Category Archives: power-laws and networks

Northwestern United States – Earthquake

Once upon a time geologists believed that, unlike California, the Pacific Northwest was pretty stable.  Earthquakes?  Not to worry.  Other than a few Native American folktales, it’s been quiet since settlers showed up.

But, I’m reading “Cascadia’s Fault: The Earthquake and Tsunami That Could Devastate North America” (library, amazonblog) which explains how they came to change their minds about that.

Now they think that something pretty horrific is in the cards.  If you can sublimate what that means it’s a very cool detective story.  I particularly like that they know exactly when the last monster quake occurred: 9pm on January 27th, 1700.  They know this because of extensive written records of the Tsunami it caused hitting the coast of Japan.  They know this because they found trees still standing in salt marshes, killed when the ground sank and the saltwater killed them.  They pulled the well preserved roots from under the mud and counted the rings.

They have core samples of the off shore mudslides that the monster quakes have created.  Using techniques from the oil industry they can match up the wiggles in the core samples taken from these samples they can puzzle out a history for these monster quakes that goes back a long way.  They can draw a sobering timeline (click to enlarge).



They know the mountain tops are slowly squeezing together.  These days they can watch the mountains of the entire region move, every day.  They can sum up how much stress has accumulated.  Around 60 feet of slippage will be unwound by the next quake.  The big ones on that timeline are magnitude 9.  No city with sky scrapers has have ever experienced that.  The 2011 Japanese Tsunami was triggered by a one.

So, the state of Washington has a brochure.   It suggests that most every bridge in the state will collapse.

ps. Mimi and I will be in San Francisco the last weekend of July; for the Renegade Craft fair.

Metering, discriminatory pricing, subscriptions … Adobe.

Pricing is a mess.  On the one hand you can argue that things should cost exactly what they cost to produce (including, of course, a pleasant lifestyle for their producers).  On the other hand you can argue that they should cost exactly whatever value their users extract from the product. Surplus is the term of art.  If you charge less than the value extracted the consumer is left to capture the surplus value.

More than a decade ago I had a bit of fun at the expense of my employeer arguing that we should switch all our pricing to subscription, just as Adobe has just recently decided to.  My suggestion was greeted with an abundance eye rolling and head shaking.

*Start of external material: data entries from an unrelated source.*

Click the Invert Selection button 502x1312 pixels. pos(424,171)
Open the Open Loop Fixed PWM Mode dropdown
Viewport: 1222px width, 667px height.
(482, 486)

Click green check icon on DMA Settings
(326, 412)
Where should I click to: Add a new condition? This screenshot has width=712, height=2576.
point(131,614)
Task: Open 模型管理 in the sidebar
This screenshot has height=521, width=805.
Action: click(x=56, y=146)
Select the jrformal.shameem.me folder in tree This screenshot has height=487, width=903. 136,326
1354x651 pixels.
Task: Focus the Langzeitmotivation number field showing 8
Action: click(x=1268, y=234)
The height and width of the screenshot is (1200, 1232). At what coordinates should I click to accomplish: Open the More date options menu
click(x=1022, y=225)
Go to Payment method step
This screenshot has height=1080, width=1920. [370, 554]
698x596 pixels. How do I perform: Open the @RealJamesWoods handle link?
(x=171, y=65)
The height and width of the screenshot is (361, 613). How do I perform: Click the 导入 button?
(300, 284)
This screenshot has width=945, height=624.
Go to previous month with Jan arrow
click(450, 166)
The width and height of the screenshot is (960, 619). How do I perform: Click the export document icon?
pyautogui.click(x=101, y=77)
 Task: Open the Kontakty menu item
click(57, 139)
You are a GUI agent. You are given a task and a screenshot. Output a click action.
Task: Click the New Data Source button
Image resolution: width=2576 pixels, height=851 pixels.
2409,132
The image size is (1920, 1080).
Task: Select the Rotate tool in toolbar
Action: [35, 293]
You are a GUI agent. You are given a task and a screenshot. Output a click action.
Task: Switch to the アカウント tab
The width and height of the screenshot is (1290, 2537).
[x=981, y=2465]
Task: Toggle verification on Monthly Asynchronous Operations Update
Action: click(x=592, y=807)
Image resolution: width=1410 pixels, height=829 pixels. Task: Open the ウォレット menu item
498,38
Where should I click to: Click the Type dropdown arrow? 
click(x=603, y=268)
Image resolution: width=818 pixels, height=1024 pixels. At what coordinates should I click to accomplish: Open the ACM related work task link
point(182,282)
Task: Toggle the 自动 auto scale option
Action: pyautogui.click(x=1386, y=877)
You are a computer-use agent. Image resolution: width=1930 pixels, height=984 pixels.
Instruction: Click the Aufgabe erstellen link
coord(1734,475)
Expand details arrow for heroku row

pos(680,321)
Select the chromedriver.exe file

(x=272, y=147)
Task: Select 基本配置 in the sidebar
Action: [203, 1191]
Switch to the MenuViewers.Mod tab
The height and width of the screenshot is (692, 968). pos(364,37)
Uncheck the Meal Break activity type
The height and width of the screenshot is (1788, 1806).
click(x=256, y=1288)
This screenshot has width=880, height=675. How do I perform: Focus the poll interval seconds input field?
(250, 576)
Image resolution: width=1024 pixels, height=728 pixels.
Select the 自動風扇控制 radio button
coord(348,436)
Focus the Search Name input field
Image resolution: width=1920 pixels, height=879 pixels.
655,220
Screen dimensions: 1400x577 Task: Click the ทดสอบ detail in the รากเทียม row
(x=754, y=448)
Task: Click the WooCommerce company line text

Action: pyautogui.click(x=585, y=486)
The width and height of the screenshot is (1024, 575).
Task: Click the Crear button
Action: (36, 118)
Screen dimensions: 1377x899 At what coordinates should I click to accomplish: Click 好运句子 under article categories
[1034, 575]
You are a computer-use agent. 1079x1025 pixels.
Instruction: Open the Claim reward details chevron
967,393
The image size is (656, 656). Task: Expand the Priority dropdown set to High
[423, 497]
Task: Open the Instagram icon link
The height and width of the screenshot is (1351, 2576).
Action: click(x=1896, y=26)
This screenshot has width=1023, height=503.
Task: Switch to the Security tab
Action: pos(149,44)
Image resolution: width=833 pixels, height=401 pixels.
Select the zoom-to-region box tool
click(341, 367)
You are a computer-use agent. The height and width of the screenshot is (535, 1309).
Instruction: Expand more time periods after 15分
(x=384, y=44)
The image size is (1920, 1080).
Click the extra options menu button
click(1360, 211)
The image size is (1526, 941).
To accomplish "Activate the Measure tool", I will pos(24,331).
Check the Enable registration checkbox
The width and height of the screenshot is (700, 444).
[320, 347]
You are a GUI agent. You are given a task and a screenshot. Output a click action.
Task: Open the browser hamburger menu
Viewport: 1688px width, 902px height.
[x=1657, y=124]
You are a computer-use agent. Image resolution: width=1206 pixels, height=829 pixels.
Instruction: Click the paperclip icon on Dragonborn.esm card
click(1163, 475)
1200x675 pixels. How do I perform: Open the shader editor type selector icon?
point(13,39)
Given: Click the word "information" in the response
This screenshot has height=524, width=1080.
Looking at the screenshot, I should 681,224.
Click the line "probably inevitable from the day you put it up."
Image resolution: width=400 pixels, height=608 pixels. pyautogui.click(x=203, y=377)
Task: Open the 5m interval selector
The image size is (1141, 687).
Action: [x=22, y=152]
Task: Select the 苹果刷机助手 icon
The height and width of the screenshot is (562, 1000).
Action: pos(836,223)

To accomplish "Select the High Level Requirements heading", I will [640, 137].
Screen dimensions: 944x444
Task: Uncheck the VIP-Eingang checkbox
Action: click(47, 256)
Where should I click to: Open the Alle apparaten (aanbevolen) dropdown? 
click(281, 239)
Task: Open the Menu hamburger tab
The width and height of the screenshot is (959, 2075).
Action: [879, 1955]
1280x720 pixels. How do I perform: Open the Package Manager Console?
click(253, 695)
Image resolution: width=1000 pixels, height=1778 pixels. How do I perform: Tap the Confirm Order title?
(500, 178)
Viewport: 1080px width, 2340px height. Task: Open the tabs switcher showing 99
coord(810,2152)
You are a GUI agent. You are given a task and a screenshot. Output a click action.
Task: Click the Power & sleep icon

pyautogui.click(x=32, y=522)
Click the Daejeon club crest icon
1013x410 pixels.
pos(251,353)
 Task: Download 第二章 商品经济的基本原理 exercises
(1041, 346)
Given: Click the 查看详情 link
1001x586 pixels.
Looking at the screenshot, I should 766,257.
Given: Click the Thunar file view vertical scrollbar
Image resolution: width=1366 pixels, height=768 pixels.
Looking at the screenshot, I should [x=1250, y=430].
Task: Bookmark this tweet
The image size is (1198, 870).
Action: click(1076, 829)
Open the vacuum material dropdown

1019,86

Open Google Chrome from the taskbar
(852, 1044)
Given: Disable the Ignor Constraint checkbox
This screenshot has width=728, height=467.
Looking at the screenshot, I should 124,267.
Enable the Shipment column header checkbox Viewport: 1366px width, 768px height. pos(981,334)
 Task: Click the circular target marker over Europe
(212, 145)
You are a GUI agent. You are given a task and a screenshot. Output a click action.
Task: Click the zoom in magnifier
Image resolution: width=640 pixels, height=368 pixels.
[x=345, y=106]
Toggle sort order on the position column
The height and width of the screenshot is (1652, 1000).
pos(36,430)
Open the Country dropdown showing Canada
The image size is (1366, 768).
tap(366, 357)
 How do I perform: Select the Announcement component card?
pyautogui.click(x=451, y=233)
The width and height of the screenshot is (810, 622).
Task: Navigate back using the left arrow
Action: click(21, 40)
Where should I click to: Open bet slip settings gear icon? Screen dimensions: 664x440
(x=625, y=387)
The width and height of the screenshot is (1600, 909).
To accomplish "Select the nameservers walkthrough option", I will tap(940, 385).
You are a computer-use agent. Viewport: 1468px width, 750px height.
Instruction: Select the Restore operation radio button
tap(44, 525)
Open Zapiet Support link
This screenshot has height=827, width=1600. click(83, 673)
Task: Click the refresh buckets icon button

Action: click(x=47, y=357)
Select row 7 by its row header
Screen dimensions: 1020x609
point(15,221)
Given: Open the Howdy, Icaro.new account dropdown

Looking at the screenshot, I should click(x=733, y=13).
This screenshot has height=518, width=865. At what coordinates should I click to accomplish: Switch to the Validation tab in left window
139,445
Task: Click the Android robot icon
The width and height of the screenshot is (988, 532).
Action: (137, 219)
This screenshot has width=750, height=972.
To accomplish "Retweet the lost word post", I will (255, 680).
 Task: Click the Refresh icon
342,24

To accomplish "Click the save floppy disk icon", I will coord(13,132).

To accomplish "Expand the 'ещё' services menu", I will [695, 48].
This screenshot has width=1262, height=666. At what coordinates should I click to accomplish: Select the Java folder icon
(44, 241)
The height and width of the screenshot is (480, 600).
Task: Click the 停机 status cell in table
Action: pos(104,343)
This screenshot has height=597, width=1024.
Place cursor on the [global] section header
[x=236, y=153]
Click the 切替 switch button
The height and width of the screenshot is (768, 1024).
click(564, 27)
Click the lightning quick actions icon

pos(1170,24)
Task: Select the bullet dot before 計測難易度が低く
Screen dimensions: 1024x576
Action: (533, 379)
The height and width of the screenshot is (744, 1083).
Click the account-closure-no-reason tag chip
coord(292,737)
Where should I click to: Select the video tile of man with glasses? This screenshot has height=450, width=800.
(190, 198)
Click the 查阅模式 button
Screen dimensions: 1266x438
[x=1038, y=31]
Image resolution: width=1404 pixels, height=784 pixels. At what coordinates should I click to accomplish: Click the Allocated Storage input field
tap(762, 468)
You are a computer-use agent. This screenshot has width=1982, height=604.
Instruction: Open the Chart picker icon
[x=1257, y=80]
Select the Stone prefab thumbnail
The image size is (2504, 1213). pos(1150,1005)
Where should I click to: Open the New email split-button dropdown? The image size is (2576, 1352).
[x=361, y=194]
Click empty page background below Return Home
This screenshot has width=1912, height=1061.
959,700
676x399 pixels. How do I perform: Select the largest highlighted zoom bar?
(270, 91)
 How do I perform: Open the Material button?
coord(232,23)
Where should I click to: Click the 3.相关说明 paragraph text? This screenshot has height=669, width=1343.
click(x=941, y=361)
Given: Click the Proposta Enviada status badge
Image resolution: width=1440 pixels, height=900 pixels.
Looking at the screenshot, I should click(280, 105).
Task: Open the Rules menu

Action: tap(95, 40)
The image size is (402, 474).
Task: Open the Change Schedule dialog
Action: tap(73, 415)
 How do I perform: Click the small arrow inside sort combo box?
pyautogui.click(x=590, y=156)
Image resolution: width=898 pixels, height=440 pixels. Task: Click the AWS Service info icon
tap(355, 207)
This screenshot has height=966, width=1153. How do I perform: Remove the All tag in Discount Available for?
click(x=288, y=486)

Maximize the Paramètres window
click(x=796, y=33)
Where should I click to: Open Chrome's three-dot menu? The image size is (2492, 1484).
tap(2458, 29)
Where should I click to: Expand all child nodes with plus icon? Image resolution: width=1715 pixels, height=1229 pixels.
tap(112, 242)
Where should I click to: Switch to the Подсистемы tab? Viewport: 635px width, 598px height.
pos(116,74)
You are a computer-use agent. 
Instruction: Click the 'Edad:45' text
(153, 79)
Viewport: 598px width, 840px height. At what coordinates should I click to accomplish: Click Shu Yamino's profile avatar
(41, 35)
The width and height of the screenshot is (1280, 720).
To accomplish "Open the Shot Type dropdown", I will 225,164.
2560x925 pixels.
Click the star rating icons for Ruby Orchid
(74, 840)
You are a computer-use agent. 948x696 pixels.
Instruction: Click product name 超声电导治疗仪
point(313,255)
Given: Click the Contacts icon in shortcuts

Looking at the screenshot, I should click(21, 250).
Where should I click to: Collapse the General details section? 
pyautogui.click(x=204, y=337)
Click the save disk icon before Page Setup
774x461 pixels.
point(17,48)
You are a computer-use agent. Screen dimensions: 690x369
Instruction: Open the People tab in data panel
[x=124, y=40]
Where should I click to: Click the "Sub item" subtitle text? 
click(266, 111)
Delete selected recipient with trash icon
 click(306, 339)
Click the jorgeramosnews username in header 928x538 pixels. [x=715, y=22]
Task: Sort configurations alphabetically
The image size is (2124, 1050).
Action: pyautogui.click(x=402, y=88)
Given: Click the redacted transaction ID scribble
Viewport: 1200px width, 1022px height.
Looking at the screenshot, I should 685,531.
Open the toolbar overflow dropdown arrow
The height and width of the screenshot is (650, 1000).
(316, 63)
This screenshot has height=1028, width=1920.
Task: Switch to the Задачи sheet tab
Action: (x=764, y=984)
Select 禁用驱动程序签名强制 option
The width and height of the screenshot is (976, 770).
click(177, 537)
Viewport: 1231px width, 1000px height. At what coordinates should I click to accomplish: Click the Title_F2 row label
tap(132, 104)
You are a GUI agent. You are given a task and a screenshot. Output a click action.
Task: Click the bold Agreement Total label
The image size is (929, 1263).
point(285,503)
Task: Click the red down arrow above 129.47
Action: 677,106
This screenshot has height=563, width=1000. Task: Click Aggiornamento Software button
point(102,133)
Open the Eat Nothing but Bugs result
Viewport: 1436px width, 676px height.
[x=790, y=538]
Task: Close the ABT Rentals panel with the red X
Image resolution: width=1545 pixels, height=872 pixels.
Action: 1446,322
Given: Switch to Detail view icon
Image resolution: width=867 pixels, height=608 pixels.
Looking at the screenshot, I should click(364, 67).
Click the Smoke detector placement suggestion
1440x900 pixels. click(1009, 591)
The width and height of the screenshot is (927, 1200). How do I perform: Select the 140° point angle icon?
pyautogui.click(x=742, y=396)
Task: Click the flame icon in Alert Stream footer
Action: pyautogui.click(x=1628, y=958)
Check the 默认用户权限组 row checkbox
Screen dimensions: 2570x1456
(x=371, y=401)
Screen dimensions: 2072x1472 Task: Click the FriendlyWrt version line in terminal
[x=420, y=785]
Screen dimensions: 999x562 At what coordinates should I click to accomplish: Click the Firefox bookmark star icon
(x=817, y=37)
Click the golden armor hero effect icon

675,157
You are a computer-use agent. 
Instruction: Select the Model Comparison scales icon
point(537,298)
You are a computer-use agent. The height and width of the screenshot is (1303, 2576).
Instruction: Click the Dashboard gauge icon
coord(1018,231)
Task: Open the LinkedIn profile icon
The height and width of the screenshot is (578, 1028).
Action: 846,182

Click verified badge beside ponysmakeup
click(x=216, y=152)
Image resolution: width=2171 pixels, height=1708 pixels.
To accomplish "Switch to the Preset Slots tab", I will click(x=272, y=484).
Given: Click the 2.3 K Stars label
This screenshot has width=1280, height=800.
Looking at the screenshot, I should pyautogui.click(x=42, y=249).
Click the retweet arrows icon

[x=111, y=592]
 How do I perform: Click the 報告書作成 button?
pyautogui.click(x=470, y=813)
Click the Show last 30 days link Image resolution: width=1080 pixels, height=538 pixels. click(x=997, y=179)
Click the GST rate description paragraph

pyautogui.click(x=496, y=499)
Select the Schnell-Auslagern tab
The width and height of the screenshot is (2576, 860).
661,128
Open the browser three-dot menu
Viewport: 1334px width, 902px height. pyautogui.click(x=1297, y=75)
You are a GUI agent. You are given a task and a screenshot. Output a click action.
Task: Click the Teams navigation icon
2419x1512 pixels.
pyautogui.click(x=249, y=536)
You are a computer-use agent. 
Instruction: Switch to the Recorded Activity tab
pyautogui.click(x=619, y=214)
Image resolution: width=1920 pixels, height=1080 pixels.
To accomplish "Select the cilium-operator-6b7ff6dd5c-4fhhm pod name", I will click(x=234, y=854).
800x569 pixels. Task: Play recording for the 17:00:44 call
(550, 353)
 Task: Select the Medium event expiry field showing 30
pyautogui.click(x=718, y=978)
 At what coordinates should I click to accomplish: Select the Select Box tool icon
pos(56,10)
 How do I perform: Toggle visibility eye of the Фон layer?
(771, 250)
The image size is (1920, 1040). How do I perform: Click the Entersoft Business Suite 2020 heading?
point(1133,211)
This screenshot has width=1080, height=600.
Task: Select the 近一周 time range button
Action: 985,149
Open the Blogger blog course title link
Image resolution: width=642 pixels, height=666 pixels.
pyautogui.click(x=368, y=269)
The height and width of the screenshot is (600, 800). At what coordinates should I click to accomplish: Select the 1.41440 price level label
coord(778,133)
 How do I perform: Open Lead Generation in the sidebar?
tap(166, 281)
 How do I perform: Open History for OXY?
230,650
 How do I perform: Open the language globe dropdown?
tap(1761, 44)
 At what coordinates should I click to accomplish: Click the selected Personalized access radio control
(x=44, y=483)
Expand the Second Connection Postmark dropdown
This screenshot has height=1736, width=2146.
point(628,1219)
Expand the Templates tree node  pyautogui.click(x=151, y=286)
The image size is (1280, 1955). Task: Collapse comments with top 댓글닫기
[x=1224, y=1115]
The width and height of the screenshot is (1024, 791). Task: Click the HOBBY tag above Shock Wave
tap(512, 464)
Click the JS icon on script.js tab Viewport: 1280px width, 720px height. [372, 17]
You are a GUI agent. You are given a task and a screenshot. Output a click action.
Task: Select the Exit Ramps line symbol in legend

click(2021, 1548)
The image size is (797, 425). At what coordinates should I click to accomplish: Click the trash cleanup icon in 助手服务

Leaving surplus value on the table can be very risky for the producer.  It’s not just about how pleasant a lifestyle he get’s (aka greed).  Businesses are multi-round games; what you can invest in the next round of the game depends on how much of the surplus value you capture v.s. your competitors.   But also businesses with large market share and large volumes gain scale advantages that drive down costs, establish standards, and generally create positive feedback loops.  (That leads to the perverse tendency for the largest vendor to be the best and the cheapest.)  Which brings us to discriminatory pricing, aka value pricing.

The demand side network effects depend on the scale of your installed base.  Discounting lets you reach users that you wouldn’t otherwise.  If you can segment your market then you can enlarge it.  There is a standard text book illustration for this.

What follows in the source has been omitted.